Collected data entries
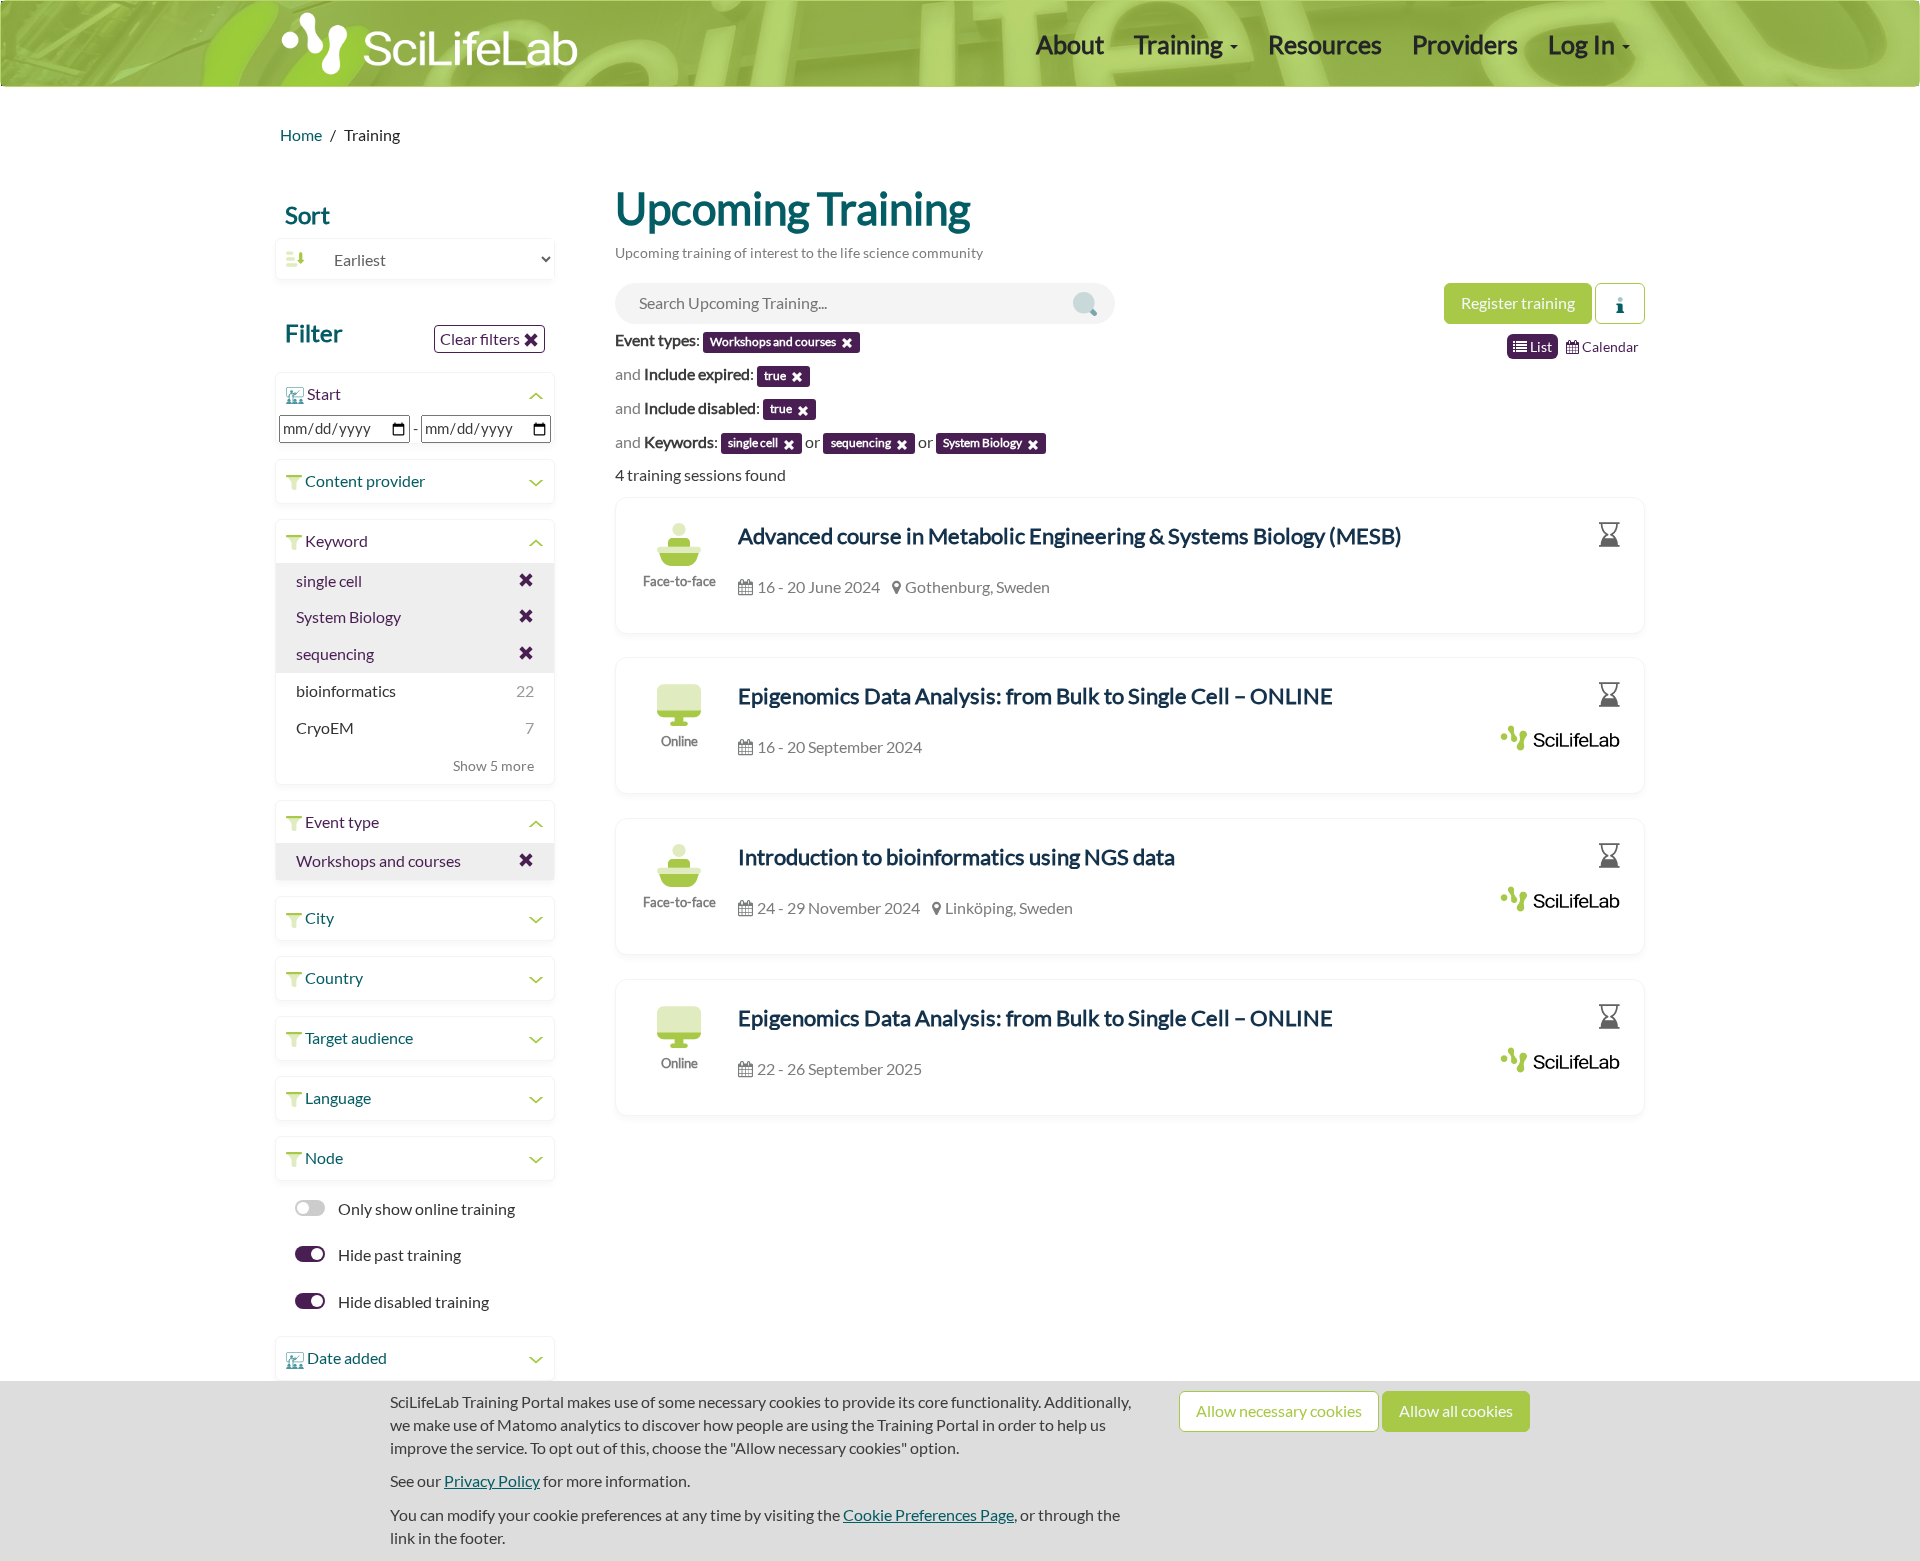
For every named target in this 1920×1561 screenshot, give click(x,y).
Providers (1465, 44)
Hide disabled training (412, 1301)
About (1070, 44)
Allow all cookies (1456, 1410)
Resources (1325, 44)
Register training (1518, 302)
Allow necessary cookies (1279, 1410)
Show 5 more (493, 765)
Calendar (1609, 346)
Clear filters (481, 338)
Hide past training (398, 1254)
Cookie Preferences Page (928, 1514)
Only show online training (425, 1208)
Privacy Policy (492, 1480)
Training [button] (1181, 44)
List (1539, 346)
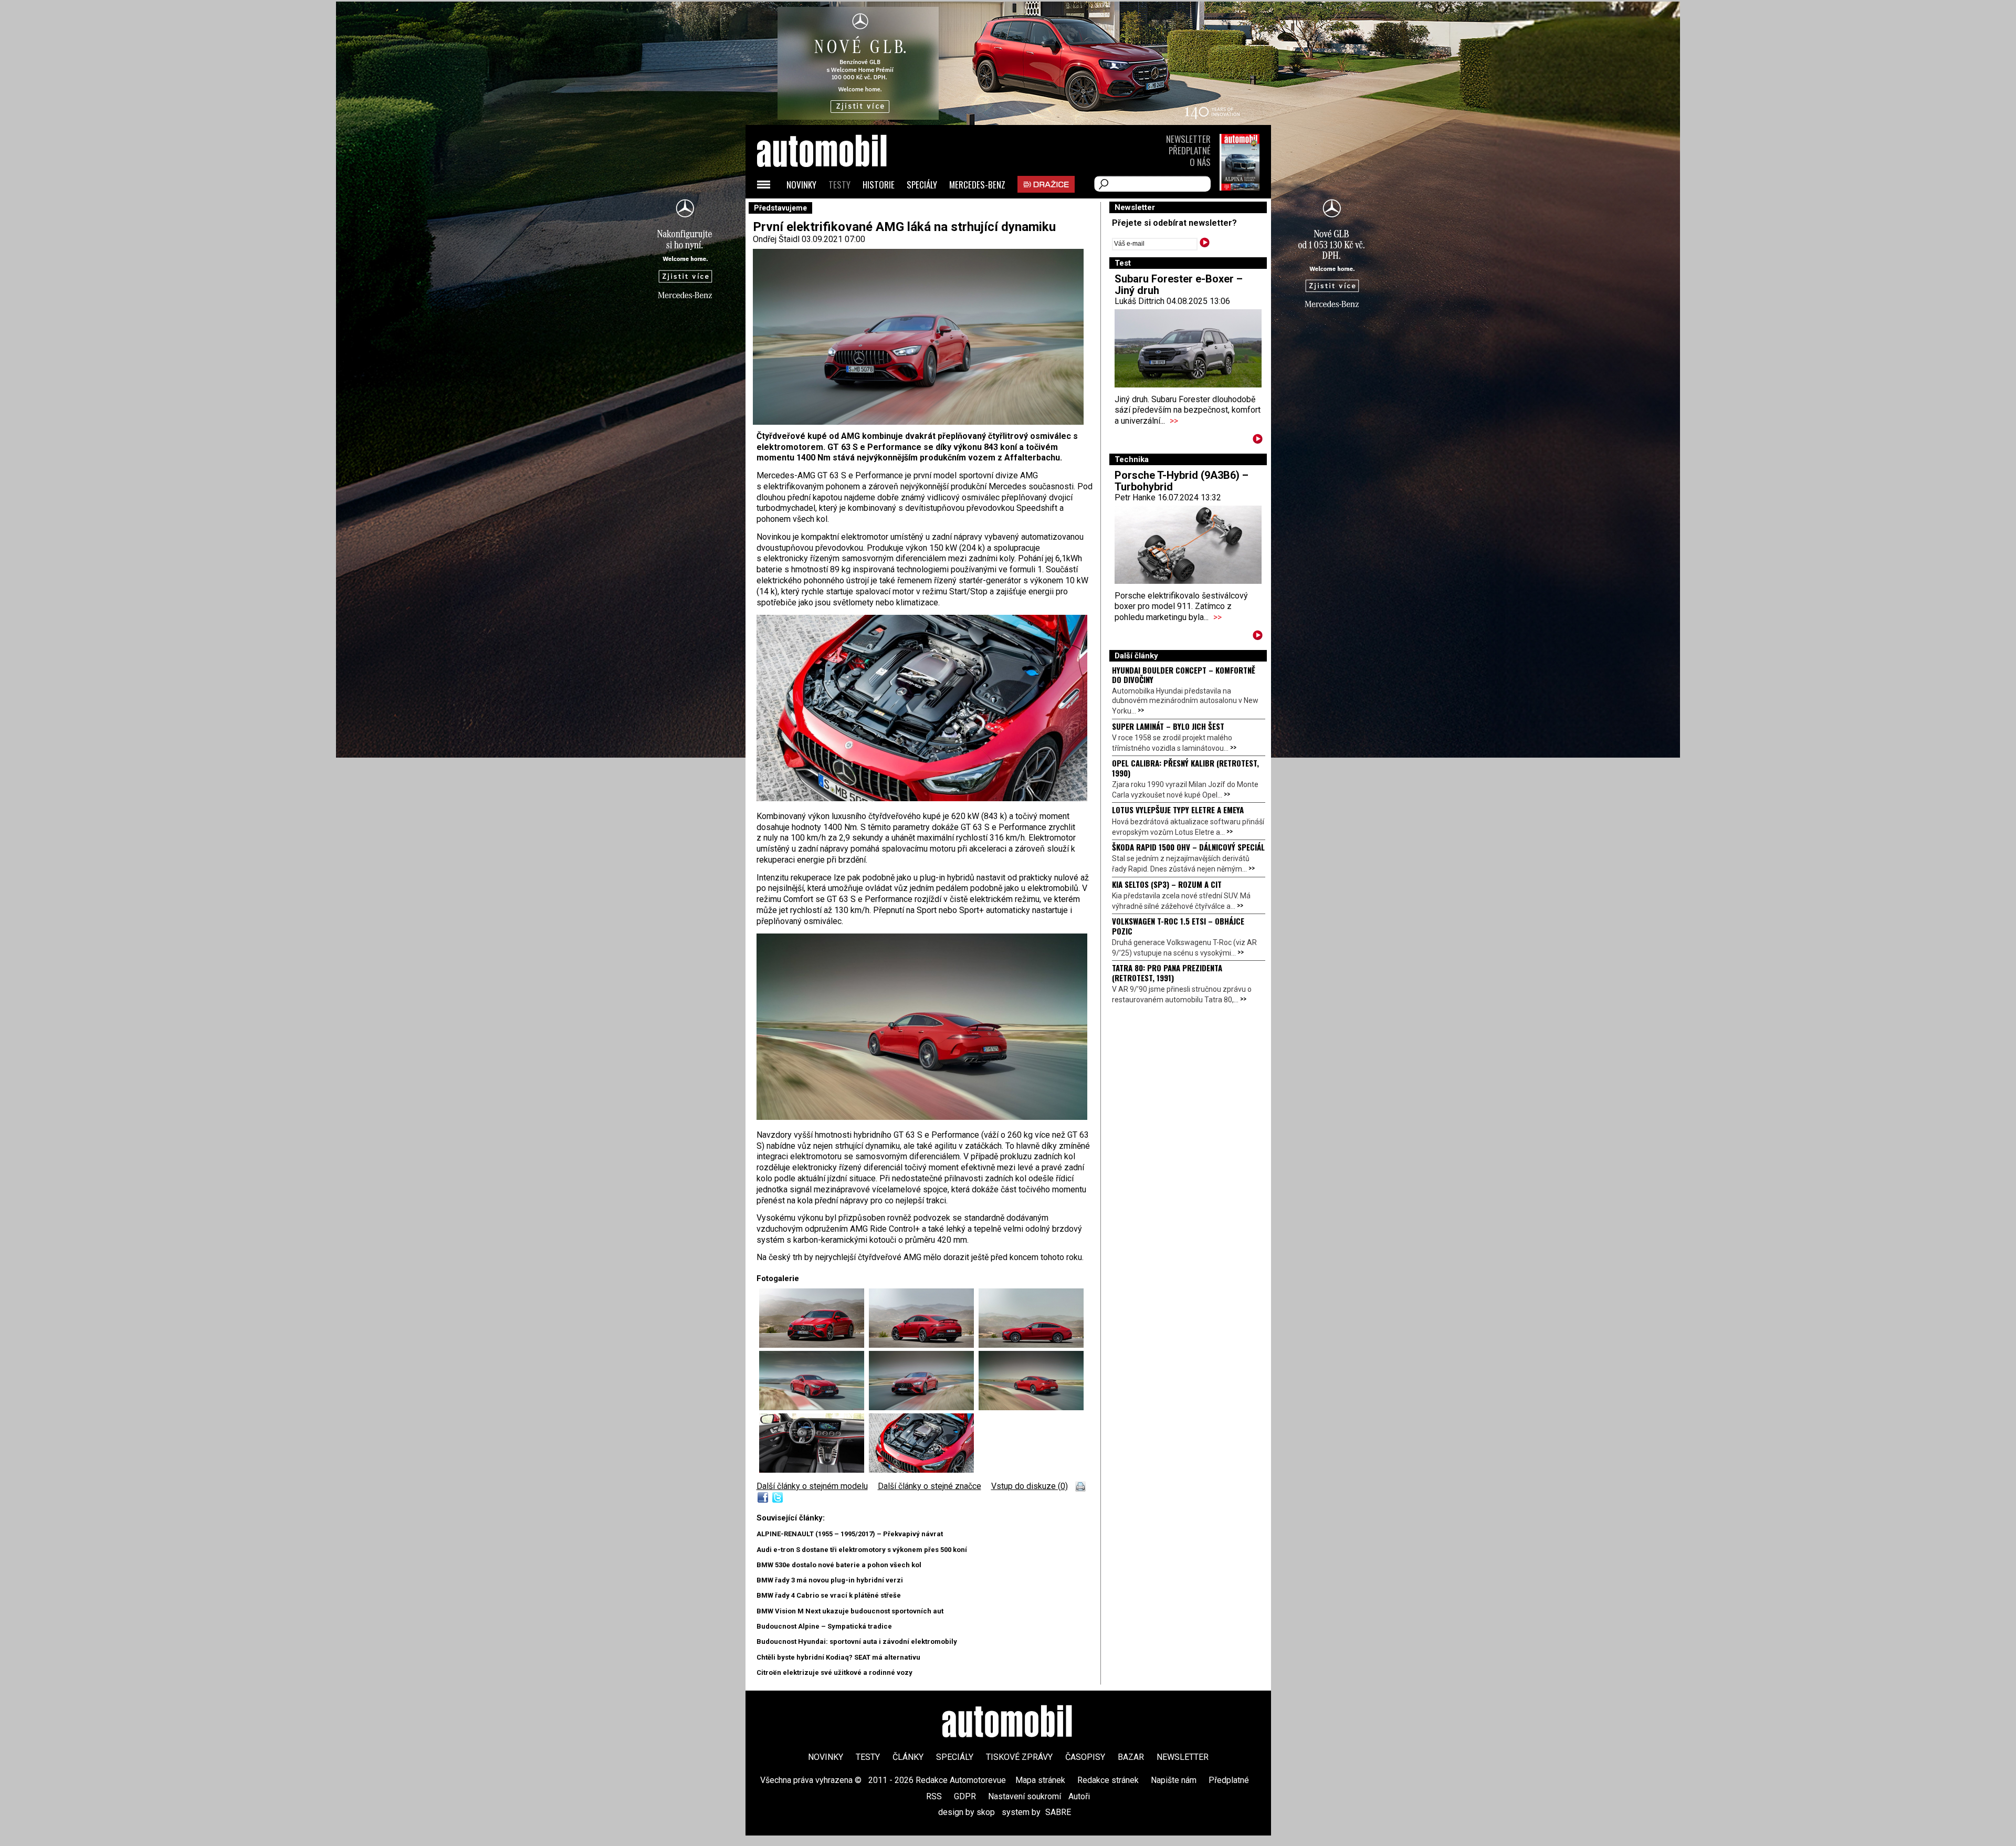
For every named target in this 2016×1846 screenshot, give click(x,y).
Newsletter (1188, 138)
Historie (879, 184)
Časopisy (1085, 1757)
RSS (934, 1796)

**WHAT IS BEING ASKED**
In the entries above, find each line that includes the string "Hide" and copy it.

**TASK OUTPUT**
Hide disabled training (412, 1301)
Hide past training (398, 1254)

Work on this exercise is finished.